■ Work order
When you reach the line that contains "Американські акції та" in the entries below, begin returning lines exactly as written and continue through the last one.

■ Entries supplied
------------------------------------------------
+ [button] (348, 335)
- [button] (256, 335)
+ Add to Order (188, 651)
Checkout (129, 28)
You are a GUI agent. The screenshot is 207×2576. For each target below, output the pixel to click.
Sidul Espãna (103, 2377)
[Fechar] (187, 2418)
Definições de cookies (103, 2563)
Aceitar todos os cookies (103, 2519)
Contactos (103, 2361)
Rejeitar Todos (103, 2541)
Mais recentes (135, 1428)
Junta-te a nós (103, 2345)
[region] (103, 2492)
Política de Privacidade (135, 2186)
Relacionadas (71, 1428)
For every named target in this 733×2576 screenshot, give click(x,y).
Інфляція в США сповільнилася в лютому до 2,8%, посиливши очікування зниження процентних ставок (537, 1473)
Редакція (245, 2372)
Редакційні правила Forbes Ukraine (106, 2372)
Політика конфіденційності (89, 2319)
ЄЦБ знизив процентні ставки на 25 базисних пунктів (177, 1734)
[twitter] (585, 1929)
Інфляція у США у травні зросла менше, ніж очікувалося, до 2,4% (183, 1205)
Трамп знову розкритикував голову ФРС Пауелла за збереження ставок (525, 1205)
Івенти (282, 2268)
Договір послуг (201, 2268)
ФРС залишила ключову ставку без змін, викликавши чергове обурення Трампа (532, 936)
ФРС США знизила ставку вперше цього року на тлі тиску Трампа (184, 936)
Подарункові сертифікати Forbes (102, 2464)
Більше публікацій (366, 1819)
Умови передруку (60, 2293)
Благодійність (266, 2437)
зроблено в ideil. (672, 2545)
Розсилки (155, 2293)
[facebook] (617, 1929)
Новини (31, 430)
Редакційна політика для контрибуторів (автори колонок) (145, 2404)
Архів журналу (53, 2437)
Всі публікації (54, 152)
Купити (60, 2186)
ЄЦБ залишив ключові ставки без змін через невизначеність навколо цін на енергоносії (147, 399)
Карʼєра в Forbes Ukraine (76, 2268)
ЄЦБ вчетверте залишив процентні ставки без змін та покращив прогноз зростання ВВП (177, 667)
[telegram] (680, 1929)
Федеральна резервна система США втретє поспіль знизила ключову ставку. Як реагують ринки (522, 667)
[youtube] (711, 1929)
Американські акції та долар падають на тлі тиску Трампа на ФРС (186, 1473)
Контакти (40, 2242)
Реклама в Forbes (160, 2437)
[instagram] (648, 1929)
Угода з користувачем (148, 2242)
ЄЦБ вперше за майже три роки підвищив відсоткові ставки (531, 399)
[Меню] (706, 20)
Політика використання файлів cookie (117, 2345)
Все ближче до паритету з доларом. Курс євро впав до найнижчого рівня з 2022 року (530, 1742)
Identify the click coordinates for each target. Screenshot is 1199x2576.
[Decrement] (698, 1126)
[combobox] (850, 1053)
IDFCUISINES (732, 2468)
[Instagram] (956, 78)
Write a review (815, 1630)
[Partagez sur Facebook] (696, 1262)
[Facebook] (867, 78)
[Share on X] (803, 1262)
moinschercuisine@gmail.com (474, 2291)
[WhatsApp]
------------------------------------------------
■ Problem solution
Американські акції та долар падають на тлі тиску Трампа на ФРС (186, 1473)
Контакти (40, 2242)
Реклама в Forbes (160, 2437)
[instagram] (648, 1929)
Угода з користувачем (148, 2242)
ЄЦБ вперше за майже три роки підвищив відсоткові ставки (531, 399)
[Меню] (706, 20)
Політика використання файлів cookie (117, 2345)
Все ближче до паритету з доларом. Курс євро впав до найнижчого рівня з 2022 року (530, 1742)
Identify the click coordinates for each target. Screenshot is 1199x2576.
[Decrement] (698, 1126)
[combobox] (850, 1053)
IDFCUISINES (732, 2468)
[Instagram] (956, 78)
Write a review (815, 1630)
[Partagez sur Facebook] (696, 1262)
[Facebook] (867, 78)
[Share on X] (803, 1262)
moinschercuisine@gmail.com (474, 2291)
[WhatsApp]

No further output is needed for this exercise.